L’uccellino dell’Infron [The Birdie of the Infron]

A mother asks her two sons to take her the birdie of the Infron. The younger succeeds in catching it, but the elder kills him and brings the birdie to his mother himself. A shepherd makes a whistle out of a cane grown over the killed brother’s grave, but the whistle sings with the dead man’s voice and accuses the elder brother of the homicide.

A short tale structured like a fable. As a matter of fact, this is just a simplified version of an Italian fable, of Tuscan origin, but widespread all over the Boot and elsewhere. Italo Calvino (Fiabe Italiane, n.180) reports it under the name “La penna di hu [The feather of Hu]” and remarks that tales with similar motives can also be found in the Grimm brothers. The hint to the “forest of Siena”, present in the Ladinian variant, sends back to a Tuscany environment, however undetailed.
In the version reported by Calvino, the brothers are three instead of two, according to the best tradition, and the mysterious “birdie of the Infron”, that the Ladinian mother requests for not less mysterious reasons, is a peacock (“Hu” mocks the call of the mentioned bird), of which a feather is desired in order to cure a king from his blindness (the “eyes” on the peacock tail are connected by sympathetic magic with the eyes as organs of sight).

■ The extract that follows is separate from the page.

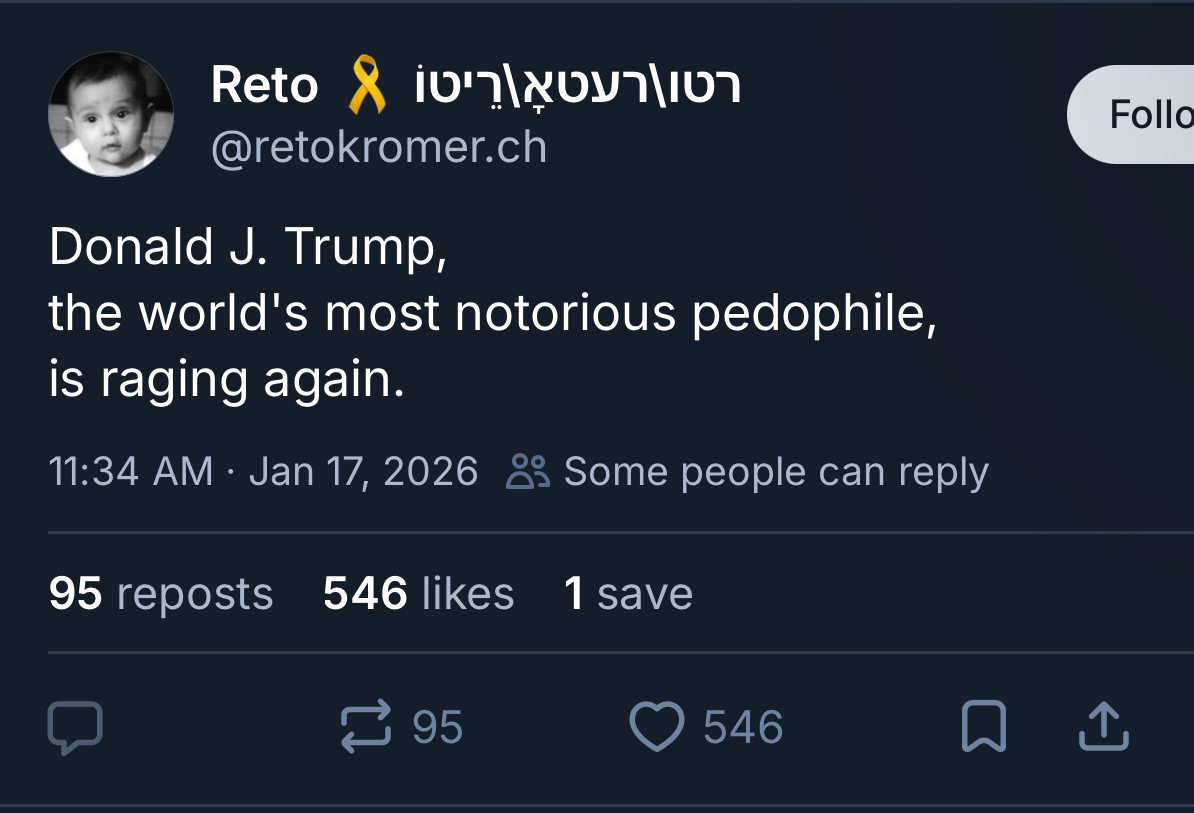Image resolution: width=1194 pixels, height=813 pixels.
Task: Open the "1 save" stat
Action: [628, 593]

The main structure of the story is however absolutely the same: the cane grown from the grave of the slain brother sings with his voice and denounces treason and homicide. Calvino tells us that, in the original version, the whistle was not built out of a cane, but of a bone of the corpse itself, and that, on the contrary, even more mitigated versions exist, where the brother eventually resuscitates.